Ddl Lorenzin. La protesta dei fisici medici: “Nostra professione va riconosciuta. Sanare lacuna”

Ddl Lorenzin. La protesta dei fisici medici: “Nostra professione va riconosciuta. Sanare lacuna”

Ddl Lorenzin. La protesta dei fisici medici: “Nostra professione va riconosciuta. Sanare lacuna”

Gentile direttore,
purtroppo occorre constatare che il Ddl Lorenzin appena licenziato dalla Commissione Salute del Senato non procede al riconoscimento di tutte le professioni sanitarie, non essendo stata inserita nel dispositivo di legge quella degli specialisti in Fisica Medica (Fisici medici), nonostante sia stato presentato in commissione un emendamento che modificava l’ordine esistente dei chimici in quello dei chimici e fisici, in cui era inserito l’elenco dei fisici medici. Altri organi di stampa addirittura davano per approvato anche questo emendamento.

Abbiamo purtroppo il rammarico di continuare a vedere discriminata una professione e oltre 1000 professionisti che si occupano di applicare i principi e le metodologie della fisica in medicina, nei settori della prevenzione, della diagnosi e della cura (in particolare nelle discipline della Radioterapia, Radiologia e Medicina Nucleare), al fine di assicurare la qualità delle prestazioni erogate e la prevenzione dei rischi per i pazienti, gli operatori e gli individui della popolazione in generale.

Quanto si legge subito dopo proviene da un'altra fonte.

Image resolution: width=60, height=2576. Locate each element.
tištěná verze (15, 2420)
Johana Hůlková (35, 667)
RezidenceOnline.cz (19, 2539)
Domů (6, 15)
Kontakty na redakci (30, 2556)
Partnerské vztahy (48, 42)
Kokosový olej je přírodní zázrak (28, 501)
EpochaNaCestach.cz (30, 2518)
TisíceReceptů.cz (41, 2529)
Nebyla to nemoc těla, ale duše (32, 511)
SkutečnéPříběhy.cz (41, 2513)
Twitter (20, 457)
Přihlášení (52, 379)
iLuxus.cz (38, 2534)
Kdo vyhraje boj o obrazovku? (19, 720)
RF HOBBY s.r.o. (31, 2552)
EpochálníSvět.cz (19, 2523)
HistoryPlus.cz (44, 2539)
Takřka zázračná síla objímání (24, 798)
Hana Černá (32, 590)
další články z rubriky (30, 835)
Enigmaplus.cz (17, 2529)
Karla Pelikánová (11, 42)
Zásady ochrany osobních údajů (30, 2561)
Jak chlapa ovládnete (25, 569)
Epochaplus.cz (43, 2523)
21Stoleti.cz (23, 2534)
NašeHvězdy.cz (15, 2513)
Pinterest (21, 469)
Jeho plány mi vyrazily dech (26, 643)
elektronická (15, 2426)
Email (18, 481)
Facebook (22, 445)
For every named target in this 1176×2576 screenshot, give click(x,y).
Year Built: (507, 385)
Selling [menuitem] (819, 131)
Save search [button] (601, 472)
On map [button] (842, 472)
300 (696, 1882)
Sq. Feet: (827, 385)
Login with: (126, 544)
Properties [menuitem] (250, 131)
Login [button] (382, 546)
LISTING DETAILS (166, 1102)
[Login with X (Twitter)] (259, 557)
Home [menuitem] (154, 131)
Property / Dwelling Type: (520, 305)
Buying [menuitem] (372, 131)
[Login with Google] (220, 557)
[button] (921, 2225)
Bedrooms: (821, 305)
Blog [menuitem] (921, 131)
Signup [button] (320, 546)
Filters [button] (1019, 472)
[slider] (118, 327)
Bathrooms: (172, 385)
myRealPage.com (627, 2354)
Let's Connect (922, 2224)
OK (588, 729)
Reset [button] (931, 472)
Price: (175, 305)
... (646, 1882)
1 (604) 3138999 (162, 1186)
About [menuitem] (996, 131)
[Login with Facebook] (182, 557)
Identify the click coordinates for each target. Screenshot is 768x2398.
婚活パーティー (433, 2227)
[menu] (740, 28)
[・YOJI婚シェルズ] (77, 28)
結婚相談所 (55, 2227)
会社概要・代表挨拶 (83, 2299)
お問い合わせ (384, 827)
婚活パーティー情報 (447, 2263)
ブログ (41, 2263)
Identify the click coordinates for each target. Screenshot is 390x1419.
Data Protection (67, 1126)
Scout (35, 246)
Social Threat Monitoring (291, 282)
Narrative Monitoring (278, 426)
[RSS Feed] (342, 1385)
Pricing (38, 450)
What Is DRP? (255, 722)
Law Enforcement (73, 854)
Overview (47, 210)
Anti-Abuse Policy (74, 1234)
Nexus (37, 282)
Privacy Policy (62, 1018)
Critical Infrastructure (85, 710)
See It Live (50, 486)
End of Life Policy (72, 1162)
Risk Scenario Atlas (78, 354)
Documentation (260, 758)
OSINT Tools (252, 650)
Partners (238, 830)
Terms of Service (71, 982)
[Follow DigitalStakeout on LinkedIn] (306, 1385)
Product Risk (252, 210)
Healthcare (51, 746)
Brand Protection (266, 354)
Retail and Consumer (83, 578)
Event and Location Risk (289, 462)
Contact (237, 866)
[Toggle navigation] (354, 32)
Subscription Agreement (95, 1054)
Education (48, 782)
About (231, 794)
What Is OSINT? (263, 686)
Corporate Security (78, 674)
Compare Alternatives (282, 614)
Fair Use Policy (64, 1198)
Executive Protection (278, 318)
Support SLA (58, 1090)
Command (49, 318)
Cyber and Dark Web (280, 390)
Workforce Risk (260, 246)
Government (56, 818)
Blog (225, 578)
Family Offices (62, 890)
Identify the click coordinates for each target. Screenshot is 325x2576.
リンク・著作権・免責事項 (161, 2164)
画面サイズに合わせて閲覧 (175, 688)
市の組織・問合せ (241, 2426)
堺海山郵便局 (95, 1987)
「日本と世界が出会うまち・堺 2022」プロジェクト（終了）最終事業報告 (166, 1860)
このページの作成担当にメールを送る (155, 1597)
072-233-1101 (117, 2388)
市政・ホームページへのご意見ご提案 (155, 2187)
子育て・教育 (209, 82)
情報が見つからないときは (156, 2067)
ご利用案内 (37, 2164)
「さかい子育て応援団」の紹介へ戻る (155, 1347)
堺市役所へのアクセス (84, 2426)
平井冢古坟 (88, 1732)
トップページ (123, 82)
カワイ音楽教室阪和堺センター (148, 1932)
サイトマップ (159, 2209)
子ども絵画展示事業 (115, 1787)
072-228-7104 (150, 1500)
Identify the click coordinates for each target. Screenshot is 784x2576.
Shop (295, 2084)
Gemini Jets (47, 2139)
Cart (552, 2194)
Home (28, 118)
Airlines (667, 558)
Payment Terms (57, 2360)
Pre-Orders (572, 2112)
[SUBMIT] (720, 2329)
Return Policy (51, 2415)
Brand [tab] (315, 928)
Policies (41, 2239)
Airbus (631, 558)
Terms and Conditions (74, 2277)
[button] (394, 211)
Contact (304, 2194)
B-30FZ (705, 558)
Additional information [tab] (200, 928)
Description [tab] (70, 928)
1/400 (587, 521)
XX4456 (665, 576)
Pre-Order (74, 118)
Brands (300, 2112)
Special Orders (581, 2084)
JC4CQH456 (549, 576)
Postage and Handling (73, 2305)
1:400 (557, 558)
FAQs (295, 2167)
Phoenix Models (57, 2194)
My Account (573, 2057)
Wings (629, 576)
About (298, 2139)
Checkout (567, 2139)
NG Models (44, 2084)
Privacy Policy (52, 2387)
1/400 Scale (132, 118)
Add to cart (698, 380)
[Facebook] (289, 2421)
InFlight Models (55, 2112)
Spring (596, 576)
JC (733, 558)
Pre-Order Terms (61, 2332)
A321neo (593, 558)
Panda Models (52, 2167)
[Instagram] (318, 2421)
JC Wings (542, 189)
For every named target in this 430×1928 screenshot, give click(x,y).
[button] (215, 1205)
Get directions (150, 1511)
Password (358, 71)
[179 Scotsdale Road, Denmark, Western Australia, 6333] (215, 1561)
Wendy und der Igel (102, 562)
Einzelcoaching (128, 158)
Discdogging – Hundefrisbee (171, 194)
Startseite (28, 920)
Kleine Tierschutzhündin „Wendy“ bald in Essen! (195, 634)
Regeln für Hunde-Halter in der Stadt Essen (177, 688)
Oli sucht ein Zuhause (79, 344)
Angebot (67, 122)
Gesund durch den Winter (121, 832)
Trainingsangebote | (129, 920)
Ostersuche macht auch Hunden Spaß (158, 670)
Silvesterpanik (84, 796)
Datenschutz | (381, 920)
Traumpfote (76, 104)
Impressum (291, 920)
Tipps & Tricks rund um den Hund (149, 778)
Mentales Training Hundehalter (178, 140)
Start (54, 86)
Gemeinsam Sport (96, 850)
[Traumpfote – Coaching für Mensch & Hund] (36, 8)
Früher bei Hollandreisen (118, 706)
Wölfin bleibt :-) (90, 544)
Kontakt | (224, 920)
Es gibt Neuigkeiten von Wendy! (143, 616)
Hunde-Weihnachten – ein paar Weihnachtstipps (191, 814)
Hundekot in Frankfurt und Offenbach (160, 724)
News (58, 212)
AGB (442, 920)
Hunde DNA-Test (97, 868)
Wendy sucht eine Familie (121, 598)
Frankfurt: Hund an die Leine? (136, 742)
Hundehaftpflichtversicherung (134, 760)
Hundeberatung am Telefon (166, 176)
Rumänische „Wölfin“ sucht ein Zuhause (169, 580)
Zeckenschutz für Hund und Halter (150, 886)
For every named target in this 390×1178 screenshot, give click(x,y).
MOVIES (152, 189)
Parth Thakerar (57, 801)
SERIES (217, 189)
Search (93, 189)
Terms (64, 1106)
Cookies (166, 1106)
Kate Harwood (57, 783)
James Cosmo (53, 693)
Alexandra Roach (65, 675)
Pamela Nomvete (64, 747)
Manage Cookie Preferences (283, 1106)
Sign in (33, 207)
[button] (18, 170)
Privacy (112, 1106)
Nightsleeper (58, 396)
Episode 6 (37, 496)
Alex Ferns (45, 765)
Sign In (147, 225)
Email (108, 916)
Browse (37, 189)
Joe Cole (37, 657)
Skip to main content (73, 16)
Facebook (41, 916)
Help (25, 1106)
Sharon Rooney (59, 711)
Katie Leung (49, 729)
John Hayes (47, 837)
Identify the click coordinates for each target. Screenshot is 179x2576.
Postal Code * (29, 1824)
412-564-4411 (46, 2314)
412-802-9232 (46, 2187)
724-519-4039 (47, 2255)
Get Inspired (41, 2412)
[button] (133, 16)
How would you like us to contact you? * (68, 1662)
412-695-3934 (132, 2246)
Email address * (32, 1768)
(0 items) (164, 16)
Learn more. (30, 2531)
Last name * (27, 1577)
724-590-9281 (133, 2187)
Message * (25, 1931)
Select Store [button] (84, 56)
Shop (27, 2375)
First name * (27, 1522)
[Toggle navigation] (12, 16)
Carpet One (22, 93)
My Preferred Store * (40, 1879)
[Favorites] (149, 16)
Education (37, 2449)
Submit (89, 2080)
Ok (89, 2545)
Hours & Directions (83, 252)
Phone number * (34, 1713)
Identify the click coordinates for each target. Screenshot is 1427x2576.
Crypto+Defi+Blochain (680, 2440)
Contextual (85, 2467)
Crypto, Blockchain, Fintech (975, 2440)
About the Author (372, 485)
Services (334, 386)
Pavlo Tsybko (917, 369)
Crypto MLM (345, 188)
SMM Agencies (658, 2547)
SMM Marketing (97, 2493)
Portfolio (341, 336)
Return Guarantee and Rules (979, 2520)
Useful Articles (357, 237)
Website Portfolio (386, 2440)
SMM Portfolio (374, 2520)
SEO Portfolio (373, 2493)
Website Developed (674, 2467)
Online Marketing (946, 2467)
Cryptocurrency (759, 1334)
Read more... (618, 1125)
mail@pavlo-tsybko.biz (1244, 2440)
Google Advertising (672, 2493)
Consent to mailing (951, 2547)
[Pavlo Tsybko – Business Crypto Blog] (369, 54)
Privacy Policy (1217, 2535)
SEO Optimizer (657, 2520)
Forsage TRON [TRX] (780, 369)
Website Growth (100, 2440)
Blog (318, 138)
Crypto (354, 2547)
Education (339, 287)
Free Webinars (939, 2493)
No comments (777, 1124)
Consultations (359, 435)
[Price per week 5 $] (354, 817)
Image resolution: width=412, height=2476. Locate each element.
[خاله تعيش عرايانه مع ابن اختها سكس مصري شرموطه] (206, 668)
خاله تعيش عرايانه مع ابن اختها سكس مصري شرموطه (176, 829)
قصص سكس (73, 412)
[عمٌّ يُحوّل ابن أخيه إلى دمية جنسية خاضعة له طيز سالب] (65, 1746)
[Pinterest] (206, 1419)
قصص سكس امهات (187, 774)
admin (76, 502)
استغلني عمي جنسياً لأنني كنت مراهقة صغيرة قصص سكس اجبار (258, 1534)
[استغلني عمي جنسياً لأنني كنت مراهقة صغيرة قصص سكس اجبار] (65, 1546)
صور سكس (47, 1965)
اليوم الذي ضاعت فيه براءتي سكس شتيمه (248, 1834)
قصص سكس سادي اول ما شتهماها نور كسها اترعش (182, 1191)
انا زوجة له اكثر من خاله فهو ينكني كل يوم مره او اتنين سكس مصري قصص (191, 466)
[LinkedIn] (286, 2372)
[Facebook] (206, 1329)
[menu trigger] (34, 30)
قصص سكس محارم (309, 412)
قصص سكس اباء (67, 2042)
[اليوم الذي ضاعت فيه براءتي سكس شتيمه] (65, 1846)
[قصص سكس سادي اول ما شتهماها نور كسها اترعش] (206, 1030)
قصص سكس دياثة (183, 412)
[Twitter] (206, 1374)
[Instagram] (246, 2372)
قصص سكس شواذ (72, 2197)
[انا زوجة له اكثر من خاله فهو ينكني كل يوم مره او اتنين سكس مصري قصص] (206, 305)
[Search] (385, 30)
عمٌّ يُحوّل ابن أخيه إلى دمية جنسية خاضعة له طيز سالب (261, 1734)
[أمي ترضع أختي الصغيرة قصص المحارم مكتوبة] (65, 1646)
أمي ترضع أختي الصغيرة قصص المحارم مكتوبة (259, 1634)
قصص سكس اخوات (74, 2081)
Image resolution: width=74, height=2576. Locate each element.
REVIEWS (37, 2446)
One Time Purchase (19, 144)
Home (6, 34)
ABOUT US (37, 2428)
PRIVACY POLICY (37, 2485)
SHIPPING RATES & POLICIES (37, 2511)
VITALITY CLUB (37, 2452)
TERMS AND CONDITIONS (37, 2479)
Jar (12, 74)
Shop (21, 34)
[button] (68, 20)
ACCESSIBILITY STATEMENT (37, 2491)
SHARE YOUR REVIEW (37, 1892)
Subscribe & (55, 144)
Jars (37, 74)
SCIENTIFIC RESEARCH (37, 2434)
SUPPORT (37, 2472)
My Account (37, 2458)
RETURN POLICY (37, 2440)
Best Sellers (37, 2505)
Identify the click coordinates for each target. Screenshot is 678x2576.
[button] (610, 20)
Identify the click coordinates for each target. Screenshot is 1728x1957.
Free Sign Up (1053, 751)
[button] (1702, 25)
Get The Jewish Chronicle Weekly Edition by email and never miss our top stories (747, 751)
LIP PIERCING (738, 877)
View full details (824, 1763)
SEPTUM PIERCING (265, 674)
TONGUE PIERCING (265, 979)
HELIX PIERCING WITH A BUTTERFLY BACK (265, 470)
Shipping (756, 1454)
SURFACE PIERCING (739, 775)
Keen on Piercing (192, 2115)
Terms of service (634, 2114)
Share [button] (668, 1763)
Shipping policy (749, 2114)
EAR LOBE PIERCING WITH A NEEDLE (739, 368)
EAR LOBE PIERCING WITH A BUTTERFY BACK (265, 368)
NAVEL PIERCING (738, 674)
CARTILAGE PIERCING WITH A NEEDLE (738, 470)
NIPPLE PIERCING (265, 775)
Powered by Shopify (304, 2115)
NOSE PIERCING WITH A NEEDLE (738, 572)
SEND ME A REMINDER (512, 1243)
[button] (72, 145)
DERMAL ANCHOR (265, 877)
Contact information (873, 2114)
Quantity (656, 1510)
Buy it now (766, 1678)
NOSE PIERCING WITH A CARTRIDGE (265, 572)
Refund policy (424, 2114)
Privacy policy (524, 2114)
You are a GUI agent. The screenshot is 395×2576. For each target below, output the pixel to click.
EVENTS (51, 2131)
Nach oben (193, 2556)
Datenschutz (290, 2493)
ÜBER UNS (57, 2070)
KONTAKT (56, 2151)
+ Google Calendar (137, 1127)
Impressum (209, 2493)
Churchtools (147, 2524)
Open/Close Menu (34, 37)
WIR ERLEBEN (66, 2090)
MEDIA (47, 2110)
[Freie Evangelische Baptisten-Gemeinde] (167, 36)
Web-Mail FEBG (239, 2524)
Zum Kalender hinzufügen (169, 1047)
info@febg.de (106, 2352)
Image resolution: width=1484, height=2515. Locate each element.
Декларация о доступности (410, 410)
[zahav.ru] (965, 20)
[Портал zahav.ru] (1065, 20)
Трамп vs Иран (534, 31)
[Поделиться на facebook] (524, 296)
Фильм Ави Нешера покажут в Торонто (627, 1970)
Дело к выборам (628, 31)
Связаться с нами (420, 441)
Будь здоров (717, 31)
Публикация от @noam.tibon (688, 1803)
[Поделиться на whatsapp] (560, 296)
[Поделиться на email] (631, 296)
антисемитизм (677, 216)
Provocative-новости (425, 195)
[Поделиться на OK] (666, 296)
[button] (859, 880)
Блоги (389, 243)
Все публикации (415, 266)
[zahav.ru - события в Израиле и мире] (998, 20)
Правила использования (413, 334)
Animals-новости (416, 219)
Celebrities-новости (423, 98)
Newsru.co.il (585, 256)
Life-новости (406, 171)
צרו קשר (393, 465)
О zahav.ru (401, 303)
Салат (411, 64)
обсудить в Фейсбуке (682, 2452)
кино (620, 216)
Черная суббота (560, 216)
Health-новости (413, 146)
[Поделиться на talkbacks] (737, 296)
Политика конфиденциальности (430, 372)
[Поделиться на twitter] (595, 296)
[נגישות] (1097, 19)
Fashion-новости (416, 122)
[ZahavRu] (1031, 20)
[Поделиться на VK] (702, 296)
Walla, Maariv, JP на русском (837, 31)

I fisici medici sono una risorsa importante ed essenziale per il Servizio Sanitario Nazionale che garantisce efficienza e appropriatezza nell’impiego delle tecnologie, qualità e sicurezza per i pazienti. Ilfisico medico esercita una professione sanitaria nel SSN susseguente a un percorso di studi che contempla la laurea magistrale e la specialità (8 anni complessivi di studio); la sua  figura professionale è ritenuta essenziale e importante per la salute in ambito internazionale, come ribadito in documenti e raccomandazioni IAEA ed EFOMP e ben definita nelle attribuzioni e responsabilità dalla normativa europea (Direttiva 1997/43 e Direttiva 2013/59, RP 174/2014 della Commissione Europea). Le strutture di Fisica Sanitaria sono contemplate dalla normativa nazionale (Decreto Ministeriale 70/14) tra quelle fondamentali (al livello della Radioterapia e Medicina Nucleare); la scuola di specializzazione in fisica medica è stata riordinata nel decreto interministeriale  n° 68 del 4 febbraio 2015 insieme a quelle mediche.
 
Le motivazioni che giustificano la necessità di ordinamento e riconoscimento della professione esercitata dai Fisici specialisti in fisica medica, oltre a riconoscere il ruolo di professionisti altamente qualificati e indispensabili nella sanità italiana e europea, sono volte anche e soprattutto a tutelare i pazienti: quale professionista infatti garantisce i pazienti che si sottopongono a esami radiologici ripetuti che le dosi da radiazione assunte in tali pratiche non comportino un rischio troppo elevato per la loro salute? Quale professionista garantisce le donne in stato di gravidanza che la dose da radiazioni assorbita nelle pratiche radiologiche non comporti danno per la salute e l’integrità dei nascituri? Quale professionista garantisce ai pazienti oncologici sottoposti a radioterapia che gli impianti siano esattamente calibrati, in termini di dose e non solo, e i trattamenti ben ottimizzati al fine di ridurre al minimo i danni ai tessuti sani?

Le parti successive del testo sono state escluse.